Patrick Kammerbauer (born 11 February 1997) is a German professional footballer who plays as a defensive midfielder for club VfL Osnabrück.

==Career==
In January 2018, Kammerbauer joined SC Freiburg after rejecting 1. FC Nürnberg's offer to extend his contract which was due to expire in summer 2018. The transfer fee paid to Nürnberg was reported as in the region of €200,000 to 300,000.

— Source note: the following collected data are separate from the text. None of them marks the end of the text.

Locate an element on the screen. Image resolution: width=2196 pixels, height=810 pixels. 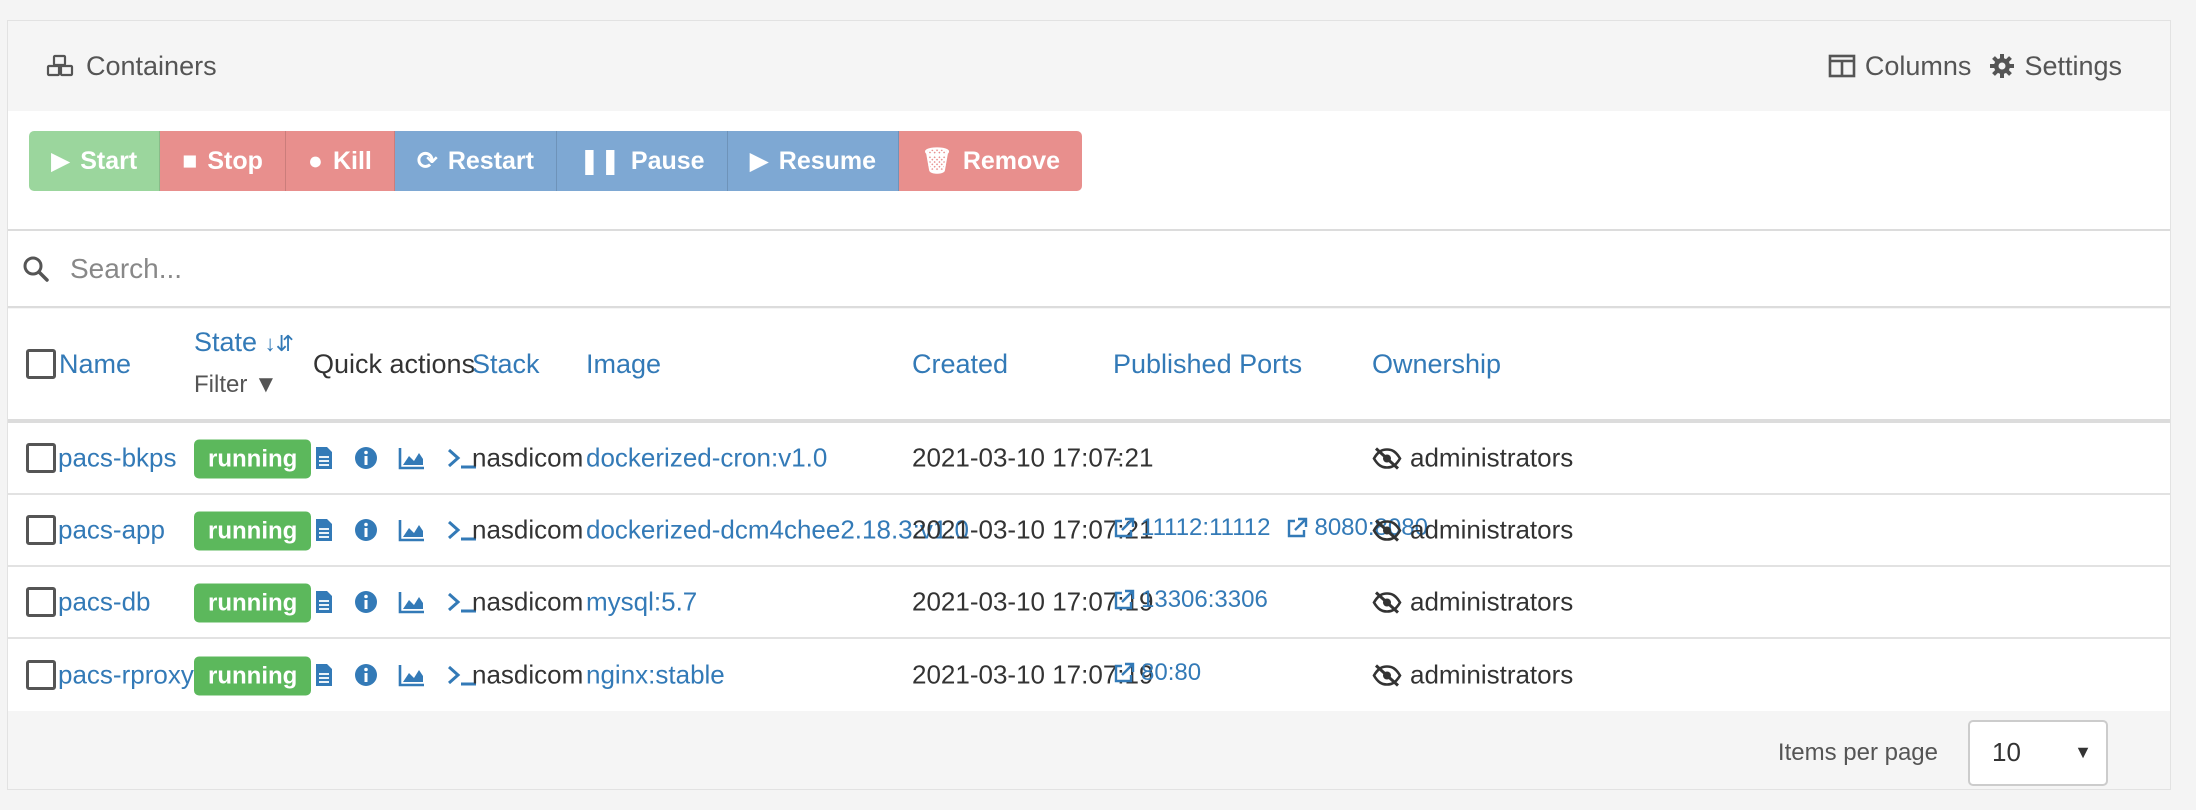
column-header-stack: Stack is located at coordinates (506, 364). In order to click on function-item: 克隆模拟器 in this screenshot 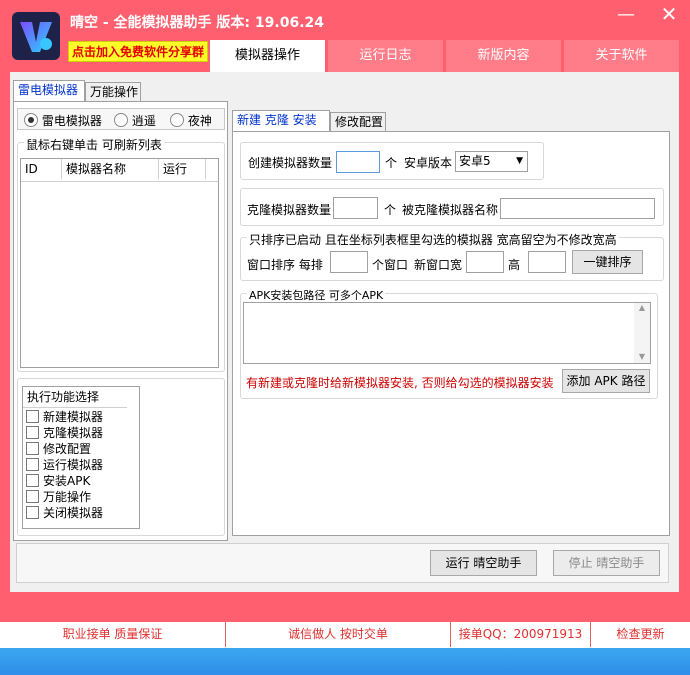, I will do `click(81, 433)`.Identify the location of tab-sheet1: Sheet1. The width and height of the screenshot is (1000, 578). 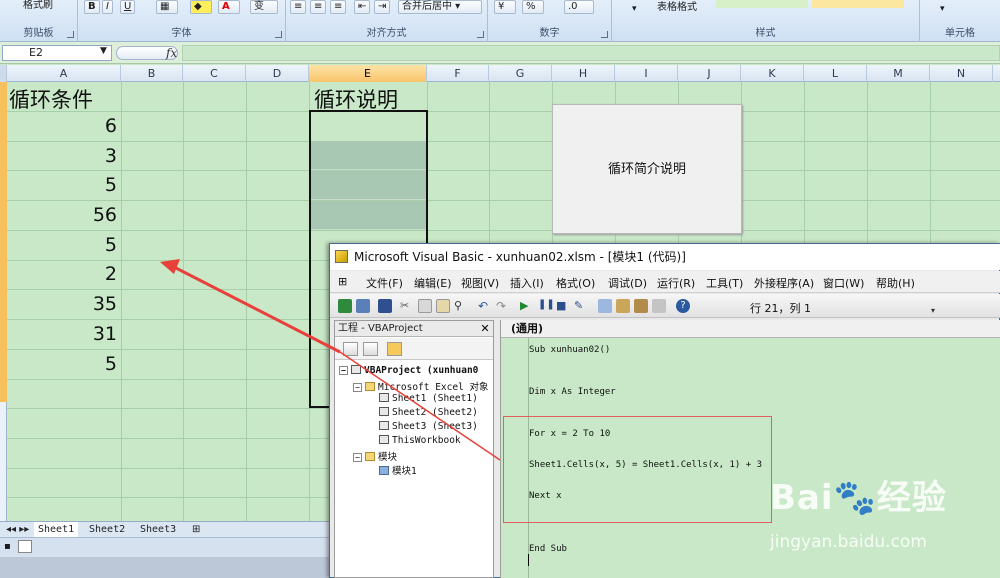
(56, 530).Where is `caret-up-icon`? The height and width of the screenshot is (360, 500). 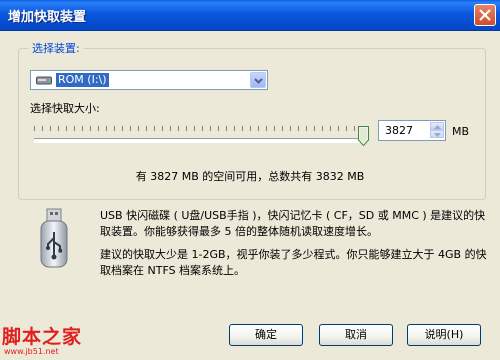 caret-up-icon is located at coordinates (438, 127).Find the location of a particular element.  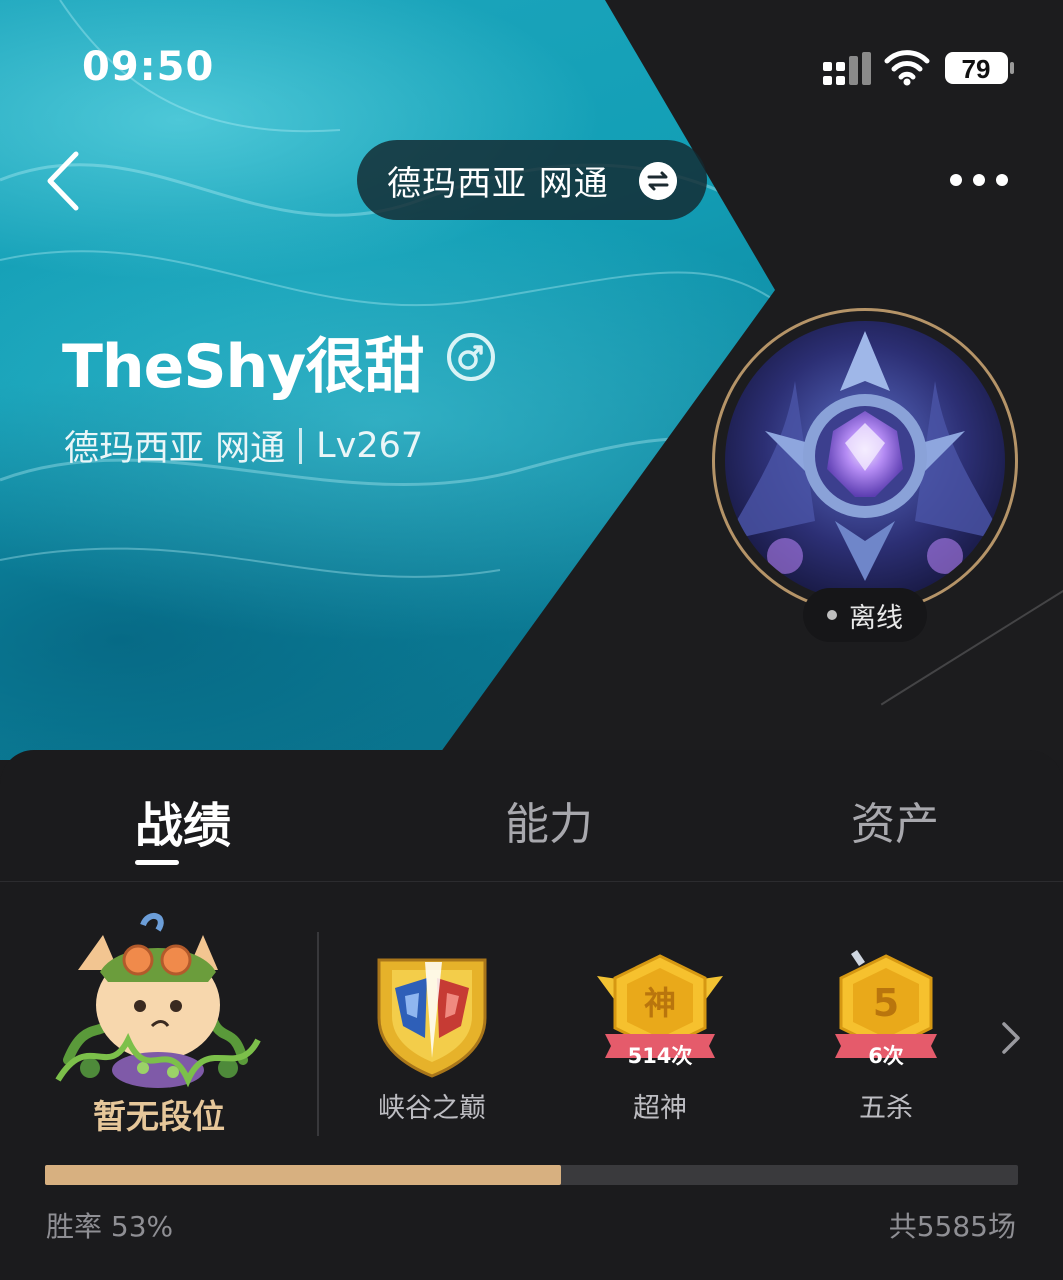

male-gender-icon is located at coordinates (471, 357).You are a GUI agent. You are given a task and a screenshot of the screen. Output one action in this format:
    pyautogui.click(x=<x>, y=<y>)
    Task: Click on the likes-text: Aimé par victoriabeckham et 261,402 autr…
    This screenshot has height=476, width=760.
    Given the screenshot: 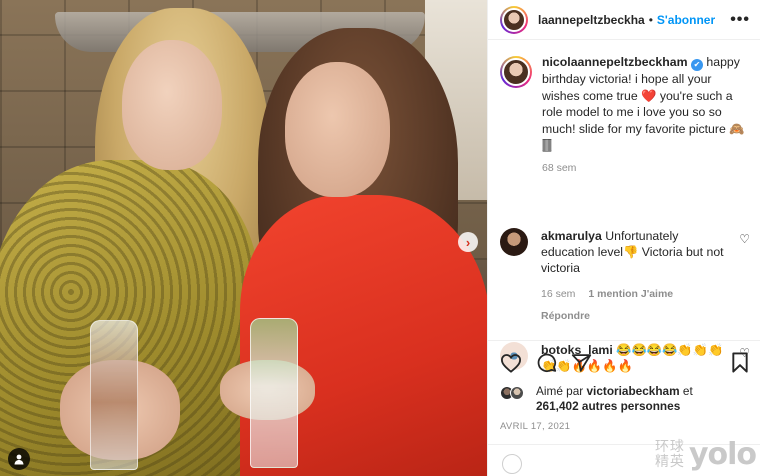 What is the action you would take?
    pyautogui.click(x=614, y=399)
    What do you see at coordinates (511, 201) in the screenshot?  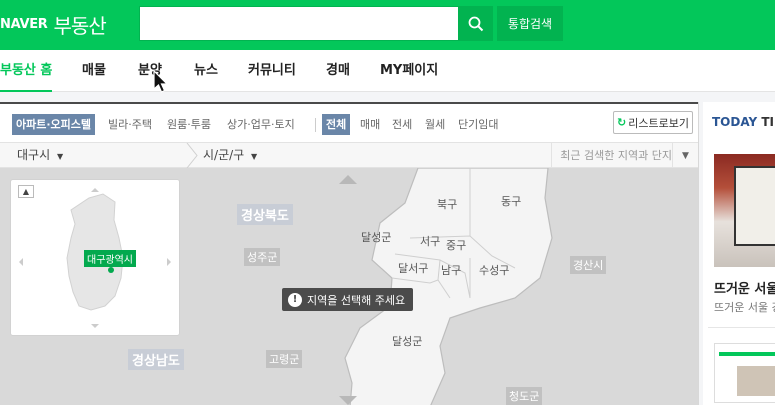 I see `district-label-dong: 동구` at bounding box center [511, 201].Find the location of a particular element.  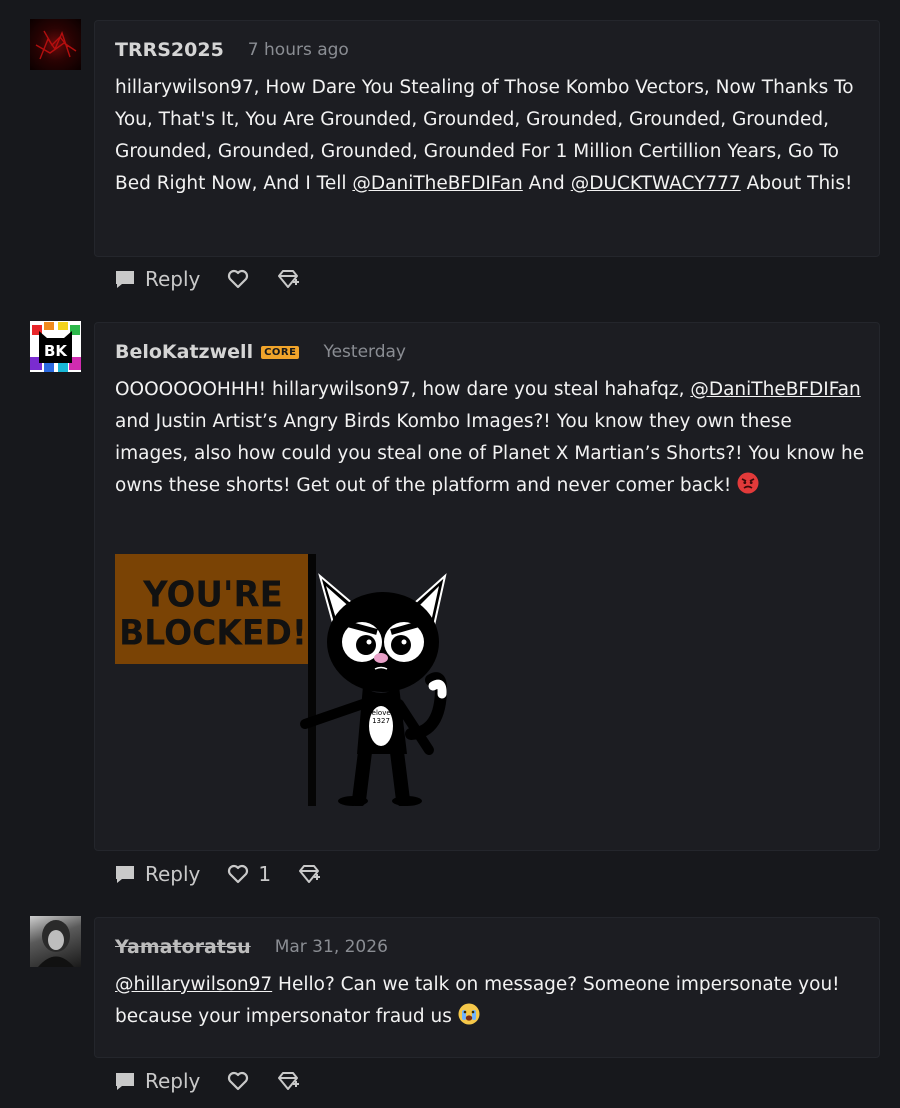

On 28 January 2019, Kammerbauer joined Holstein Kiel on a loan deal until summer 2020 with an option to make the deal permanent.

On 2 September 2019, Kammerbauer joined Eintracht Braunschweig on a season-long loan deal with the option of a second year. Due to Eintracht Braunschweig's promotion to the 2. Bundesliga the loan was automatically extended by another year.

On 1 February 2023, Kammerbauer signed with 3. Liga club SC Verl.

On 27 May 2025, Kammerbauer moved to VfL Osnabrück.